Nadto, instytucje obowiązane powinny identyfikować i zarządzać ryzykiem związanym z technologią i bezpieczeństwem ICT w procesie zdalnego nawiązywania relacji z klientami. Bezpieczne kanały komunikacji i rozwiązania z zastosowaniem bezpiecznych protokołów kryptograficznych są kluczowe dla poufności i integralności danych. W przypadku urządzeń wielofunkcyjnych, należy stosować bezpieczne środowiska dla kodu oprogramowania klienta, uwzględniając dodatkowe środki bezpieczeństwa zgodne z wytycznymi KNF.

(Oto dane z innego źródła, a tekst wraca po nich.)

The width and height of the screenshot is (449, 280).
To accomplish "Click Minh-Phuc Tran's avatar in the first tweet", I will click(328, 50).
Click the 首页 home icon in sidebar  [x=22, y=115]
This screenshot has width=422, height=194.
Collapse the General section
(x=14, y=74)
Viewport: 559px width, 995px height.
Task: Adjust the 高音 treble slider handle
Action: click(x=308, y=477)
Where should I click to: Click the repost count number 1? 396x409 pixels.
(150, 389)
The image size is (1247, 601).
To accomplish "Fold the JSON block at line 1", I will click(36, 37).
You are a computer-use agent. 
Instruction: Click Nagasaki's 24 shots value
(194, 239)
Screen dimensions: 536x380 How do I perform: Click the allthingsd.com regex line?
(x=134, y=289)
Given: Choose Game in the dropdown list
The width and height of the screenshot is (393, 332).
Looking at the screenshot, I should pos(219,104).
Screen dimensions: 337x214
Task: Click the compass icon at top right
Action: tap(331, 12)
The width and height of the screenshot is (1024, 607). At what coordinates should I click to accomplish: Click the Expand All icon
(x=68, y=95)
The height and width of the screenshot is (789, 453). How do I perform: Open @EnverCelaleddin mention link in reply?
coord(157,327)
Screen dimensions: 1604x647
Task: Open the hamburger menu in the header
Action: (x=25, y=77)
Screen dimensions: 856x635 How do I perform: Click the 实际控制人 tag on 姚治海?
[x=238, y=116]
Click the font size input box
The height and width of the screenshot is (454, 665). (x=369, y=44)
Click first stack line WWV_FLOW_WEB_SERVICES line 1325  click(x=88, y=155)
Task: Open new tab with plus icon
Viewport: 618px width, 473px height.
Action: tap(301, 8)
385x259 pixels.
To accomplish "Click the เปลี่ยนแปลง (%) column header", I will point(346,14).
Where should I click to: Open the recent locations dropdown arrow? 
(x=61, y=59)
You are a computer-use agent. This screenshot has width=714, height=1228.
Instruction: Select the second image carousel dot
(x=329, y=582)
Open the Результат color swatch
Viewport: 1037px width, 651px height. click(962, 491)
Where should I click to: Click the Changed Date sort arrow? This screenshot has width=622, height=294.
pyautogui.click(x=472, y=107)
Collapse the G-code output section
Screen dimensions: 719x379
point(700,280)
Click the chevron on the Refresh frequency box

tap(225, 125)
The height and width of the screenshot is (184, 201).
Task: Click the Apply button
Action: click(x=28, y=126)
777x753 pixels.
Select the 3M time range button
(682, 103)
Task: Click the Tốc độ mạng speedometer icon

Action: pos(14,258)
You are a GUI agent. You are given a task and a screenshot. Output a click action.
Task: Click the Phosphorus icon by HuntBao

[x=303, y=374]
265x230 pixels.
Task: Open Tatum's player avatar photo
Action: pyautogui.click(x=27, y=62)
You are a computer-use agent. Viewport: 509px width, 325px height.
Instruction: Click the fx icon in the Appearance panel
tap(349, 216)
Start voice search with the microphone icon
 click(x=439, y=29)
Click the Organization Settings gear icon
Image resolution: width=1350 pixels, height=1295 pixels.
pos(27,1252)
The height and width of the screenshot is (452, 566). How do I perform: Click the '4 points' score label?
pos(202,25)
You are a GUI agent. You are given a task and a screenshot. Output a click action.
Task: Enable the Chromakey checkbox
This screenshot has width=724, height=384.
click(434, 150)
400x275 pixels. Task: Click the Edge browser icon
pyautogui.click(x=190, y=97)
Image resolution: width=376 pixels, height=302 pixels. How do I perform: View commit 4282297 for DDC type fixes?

Korzystanie przez podmioty nadzorowane z usług zaufania i krajowych procesów identyfikacji, o których mowa w art. 13 ust. 1 lit. a) dyrektywy (UE) 2015/849
Podmioty nadzorowane powinny korzystać z regulowanych usług zaufania i procesów identyfikacji elektronicznej, zatwierdzonych przez organy krajowe, minimalizując ryzyko związane z uwierzytelnianiem i fałszywą tożsamością klienta. Wdrażając te rozwiązania, należy uwzględnić środki ograniczające ryzyko, zwłaszcza w kontekście przestępstw związanych z podszywaniem się.
Podsumowując, oczekuje się, że podmioty nadzorowane będą stosowały dobre praktyki w zakresie zdalnego onboardingu klienta zawarte w Stanowisku. UKNF oczekuje, że Stanowisko pozwoli instytucjom obowiązanym na jak najszybsze możliwe wdrożenie odpowiednich rozwiązań oraz dostosowanie procedur do wymogów, gdyż co wymaga podkreślenia, Wytyczne EBA weszły w życie 2 października bieżącego roku.